On the 16th March 2020 I started working from home. There had been an odd set of circumstances in the run-up to this date.
We’d come back from South Africa in late January and I’d felt a little unwell; something flu-like and then I lost my voice and could only squeak like a chipmunk. I had to stay in bed and missed the Scotland/England rugby match (shows how unwell I must have been). On our trip a week or so after to see France play Wales in Cardiff, our brand new hire car broke down and I spent three hours in a pub car park waiting for it to be fixed. My wife spent those hours in the pub itself having sympathetic drinks bought for her (hopefully for the car breaking down and not for being married to me, but she never really said).
Then Flybe collapsed so we had to drive to Wales for the Scotland rugby game (and to see my house bound sister). Once in Wales the game was called off due to Covid. So we drove home and lockdown started a week later. Anticipating things, I retreated to working from home on the 16th and I have not been in work physically or seen my sister since. Nor have I seen a live rugby match.
One year, one whole year.
Now as I have noted here before, I/we are the lucky ones. We are in a privileged position. Others have been far less able to cope and have been far more affected by tragedy. I can do my job from home and we have been able and can afford to use home delivery for things we might need. We haven’t used cash in a year, my car has done only a few hundred miles in a year and we have basically asked the retail sector to come to us. In the main it has worked.

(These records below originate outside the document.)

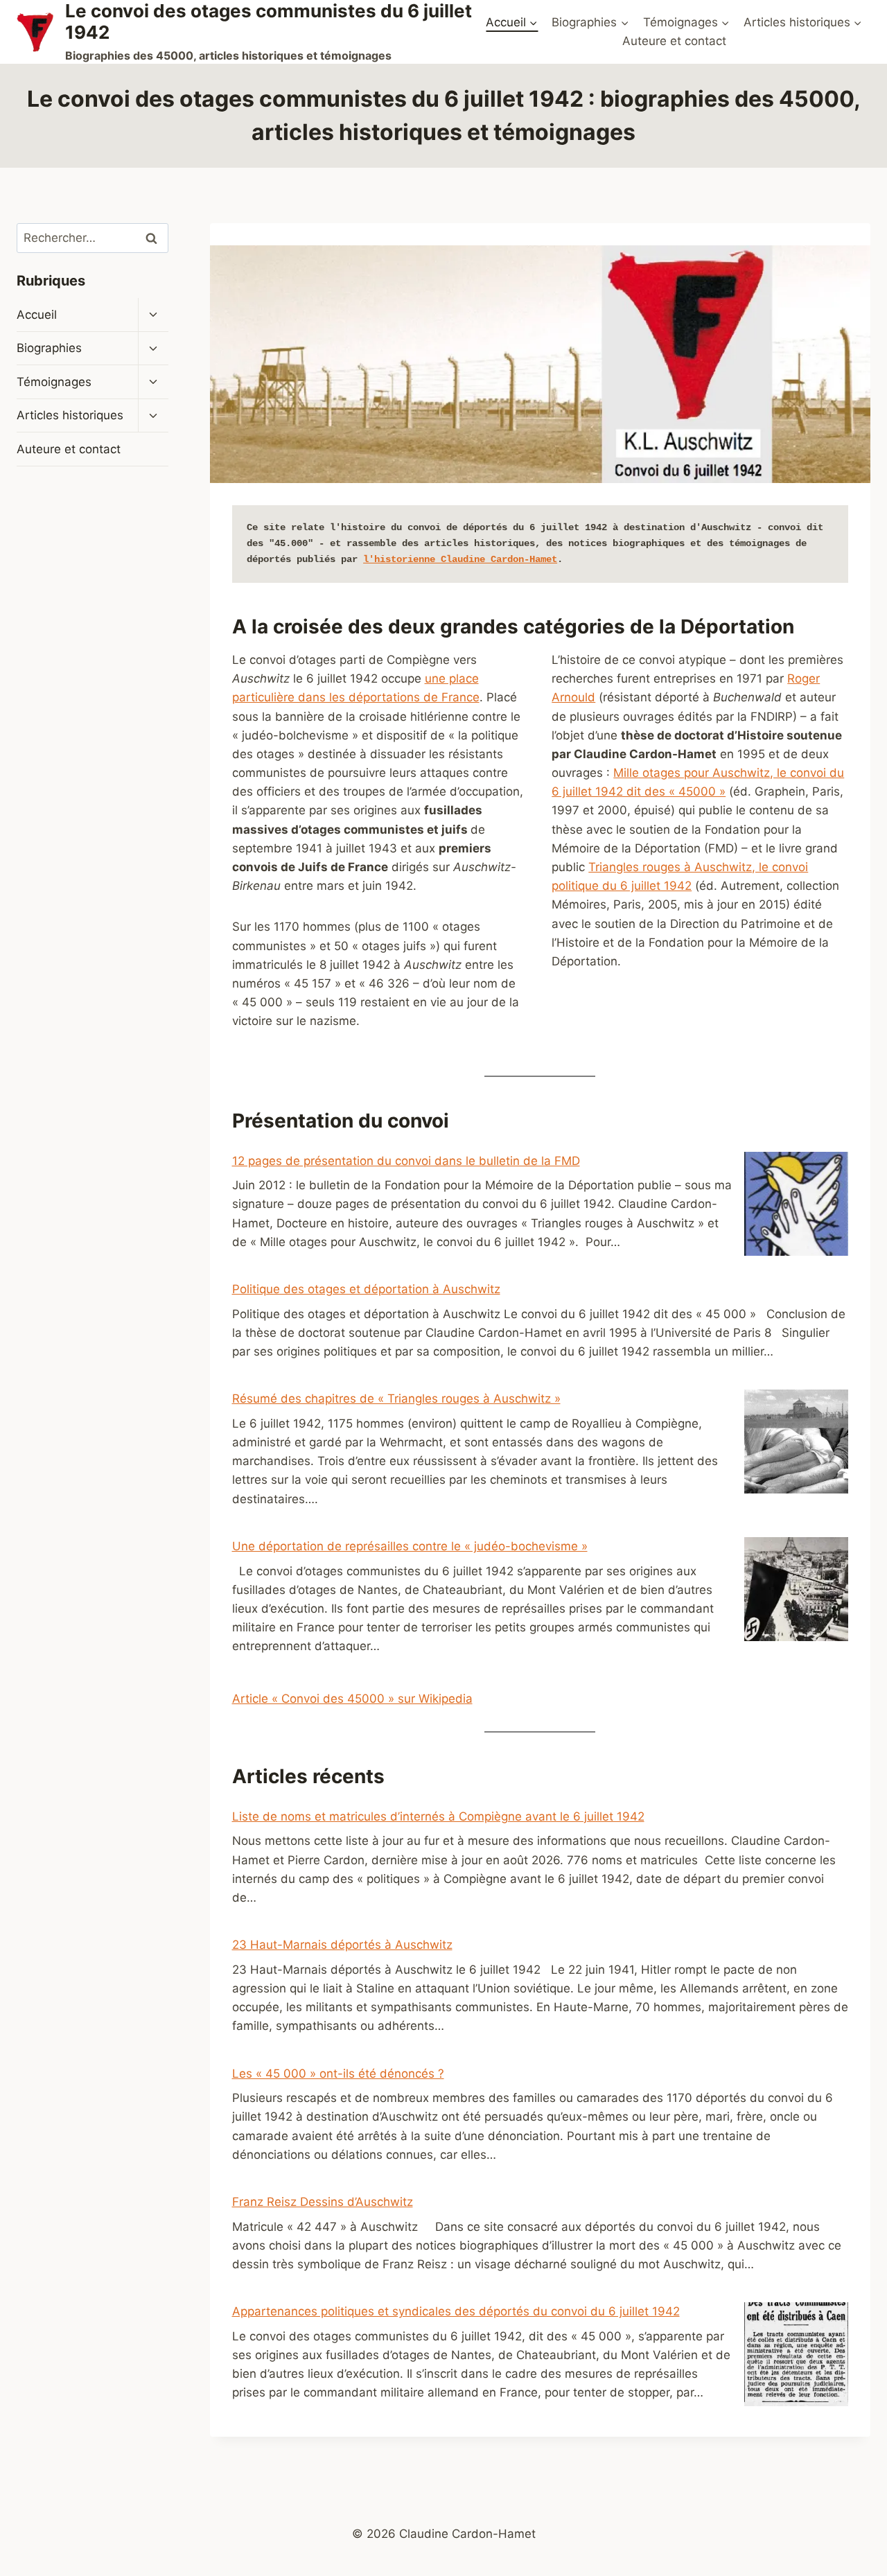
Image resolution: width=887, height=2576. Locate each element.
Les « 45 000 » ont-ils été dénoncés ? (338, 2073)
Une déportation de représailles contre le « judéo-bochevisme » (410, 1546)
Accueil (37, 315)
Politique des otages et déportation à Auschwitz (366, 1289)
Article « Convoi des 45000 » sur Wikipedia (352, 1699)
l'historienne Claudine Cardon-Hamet (460, 559)
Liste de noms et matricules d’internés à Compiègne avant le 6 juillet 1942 (438, 1816)
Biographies (49, 348)
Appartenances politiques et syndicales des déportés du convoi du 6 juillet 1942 (456, 2311)
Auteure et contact (674, 41)
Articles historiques (70, 416)
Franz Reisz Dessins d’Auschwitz (322, 2202)
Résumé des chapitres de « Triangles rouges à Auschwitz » (396, 1398)
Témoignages (54, 382)
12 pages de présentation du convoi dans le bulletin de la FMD (406, 1161)
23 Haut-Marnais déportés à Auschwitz (342, 1945)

Destroying my knee a few years ago meant we were set up for, and using, home grocery delivery for main items and it has functioned pretty seamlessly, especially as delivery slots expanded. We added to that with visits to the local butchers (my one main regular trip out) and online purchases of fish (we have varied it and most has been great), flour as we already did home bread making (the excellent Blair Atholl Watermill), cheese (Errington, Lincolnshire Poacher), charcuterie (East Coast Cured) and wine (Woodwinters). That covered the essentials. We tried to be local and small/independent where we could but also used a couple of wholesalers who switched to home delivery. An indulgence has been croissants and speciality bread from Wild Hearth Bakery. Trips to Stirling Farmers Market added some variety when possible. Books we’ve bought from local bookshops as an alternative to Amazon and Christmas provided a chance to really seek out quirky, independent businesses for presents. Again, with two (corporate interestingly) exceptions it all worked pretty well at Christmas.
As I said, we are fortunate. What it has shown is the wide range of local and alternative businesses out there with great products. As we come out of lockdown again I hope to use that freedom to reward those businesses that kept us going during this year and not fall back to previous habits. This will be both in physical and virtual shopping.

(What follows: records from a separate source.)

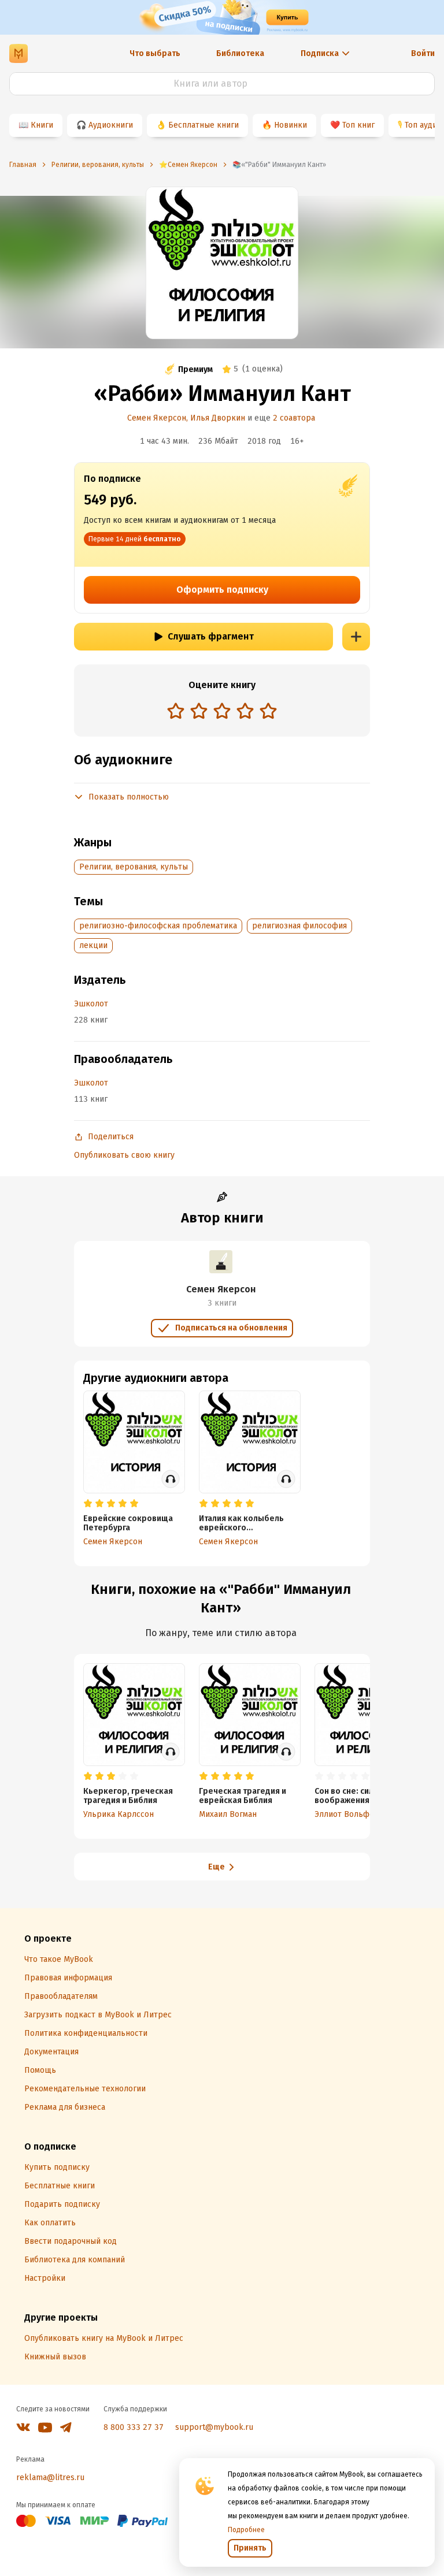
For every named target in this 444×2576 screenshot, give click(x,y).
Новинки (290, 125)
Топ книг (358, 125)
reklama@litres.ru (50, 2477)
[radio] (175, 710)
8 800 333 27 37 (133, 2427)
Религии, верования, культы (133, 867)
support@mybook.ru (214, 2427)
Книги (42, 125)
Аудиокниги (110, 125)
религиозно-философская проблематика (158, 926)
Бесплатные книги (203, 125)
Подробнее (246, 2530)
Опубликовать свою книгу (124, 1155)
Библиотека (240, 53)
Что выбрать (155, 53)
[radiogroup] (222, 712)
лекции (93, 945)
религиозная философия (299, 926)
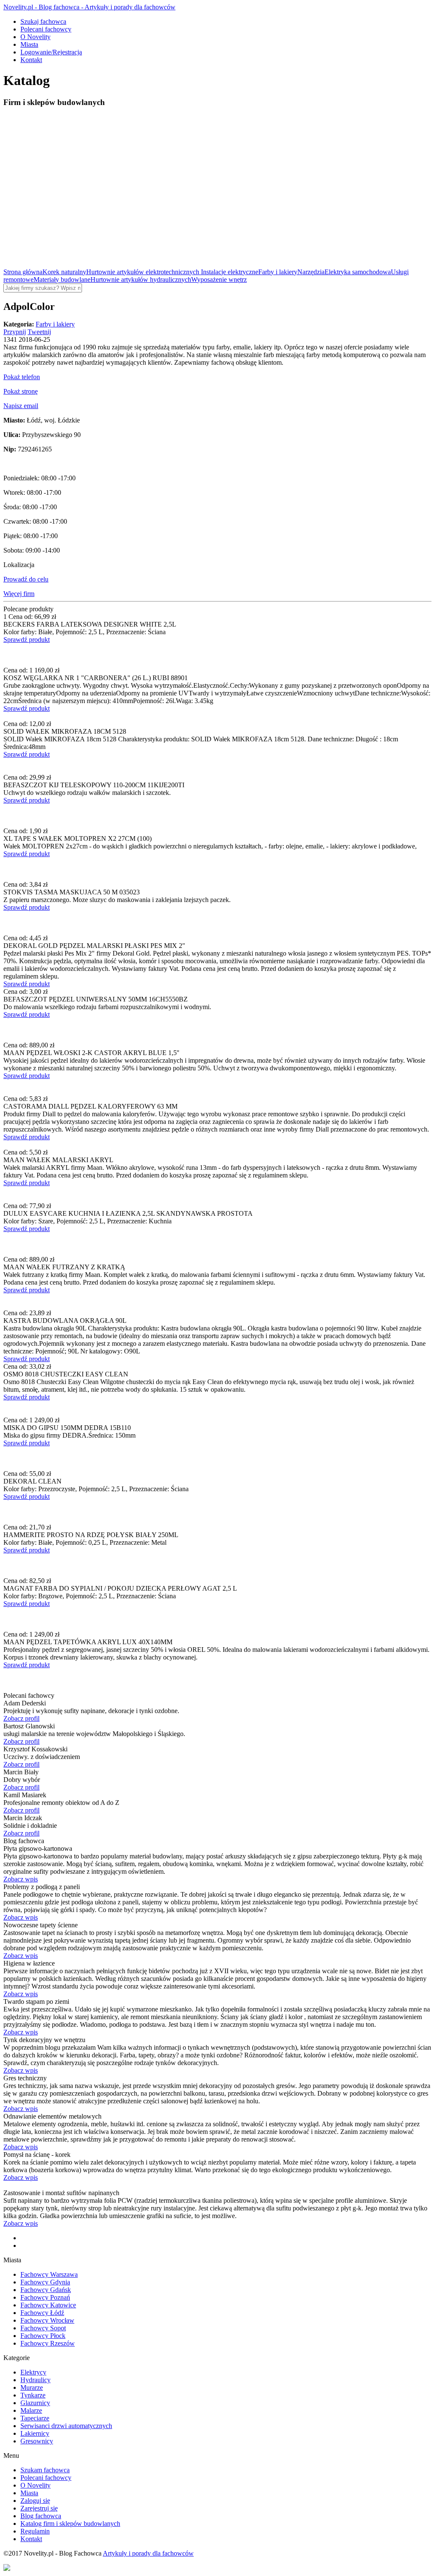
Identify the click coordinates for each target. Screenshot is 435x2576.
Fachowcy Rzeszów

For a while I resented the delivery charges I was paying and the cardboard generated for recycling. I am not sure I can do much about the latter, but I reconciled myself to the former as a trade-off with the lack of petrol I was buying for my stationary car. Seen in that way it is not such a bad deal. The question of the wider impacts of all this is for another time.
But one thing is clear. Being a Professor of Retail Studies and basically only doing online retailing/shopping is no way to go on. I need to get out to more shops, and that day can’t come fast enough. I am not sure I need to buy anything, but I really want to be in those spaces.
However, in the meantime a thank you to all those smaller and local businesses that have kept us going. We really appreciate it.
Lovely reflective and insightful pieces.